Role of active zone geometry in neurotransmitter release: A Monte Carlo study of presynaptic calcium diffusion and calcium sensor interactions

Calcium triggered neurotransmitter release is distinguished from other types of cellular exocytosis by its fast on and off kinetics and its precise spatial localization. To address the importance of the precise geometrical relationship among the vesicles, the Ca channels, and the proteins of the release machinery on neurotransmitter release, I developed a Monte Carlo simulation of Ca diffusion and reaction with nanometer spatial and nanosecond temporal resolution. I first examined the simple case of a single vesicle and its associated Ca channel. I found that the vesicle acts as a diffusion barrier, altering the shape of the Ca microdomain around the vesicle. Therefore, Ca-sensor(s) for release would be exposed to markedly different [Ca], varying by up to 13-fold, depending on their position around the vesicle. Using simple models of Ca triggered release, I showed that, due to the brevity of the Ca influx, the binding kinetics of the Ca-sensor rather than its equilibrium affinity determines receptor occupancy. Also, redundant copies of the binding sites could account for apparent differences in Ca-sensor affinities between synapses. I further showed that the random positioning of the Ca-sensor molecules around the vesicle can result in the emergence of two distinct populations of vesicles with low and high release probability.

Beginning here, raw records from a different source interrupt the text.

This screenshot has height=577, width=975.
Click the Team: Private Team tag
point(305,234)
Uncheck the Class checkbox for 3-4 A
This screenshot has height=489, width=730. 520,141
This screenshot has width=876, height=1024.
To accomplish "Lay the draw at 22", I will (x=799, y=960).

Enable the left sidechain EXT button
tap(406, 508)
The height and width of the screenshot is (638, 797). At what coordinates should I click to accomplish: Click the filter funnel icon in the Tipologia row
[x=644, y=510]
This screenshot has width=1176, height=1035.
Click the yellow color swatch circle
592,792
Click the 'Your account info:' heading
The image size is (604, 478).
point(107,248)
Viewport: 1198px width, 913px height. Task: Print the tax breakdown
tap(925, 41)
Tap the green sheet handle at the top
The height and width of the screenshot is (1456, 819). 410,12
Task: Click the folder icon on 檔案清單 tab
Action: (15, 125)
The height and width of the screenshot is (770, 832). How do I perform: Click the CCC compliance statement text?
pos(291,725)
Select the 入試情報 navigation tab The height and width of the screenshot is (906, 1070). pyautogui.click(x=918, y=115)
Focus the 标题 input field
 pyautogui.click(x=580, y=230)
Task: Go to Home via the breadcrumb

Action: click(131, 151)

To study the case of multiple channels and vesicles, I constructed a geometrically realistic model of the active zone in frog neuromuscular junction. By tracking all Ca ions as they enter though particular channels and diffuse in the terminal, I showed that on average only 2-6 open Ca channels are required to produce experimentally observed channel cooperativity in this preparation. I then systematically compared the functional consequences of low and high number of open channels per action potential in this active zone. Modeling suggested that, while a low number of open channels reduced the energy needed to restore [Ca] after influx and decreased the delay of release, it resulted in high trial-to-trial variability of the number of vesicles released, which was not consistent with the experimental observation. I proposed a short-term lateral inhibition of fusion by each vesicle released to resolve this paradox.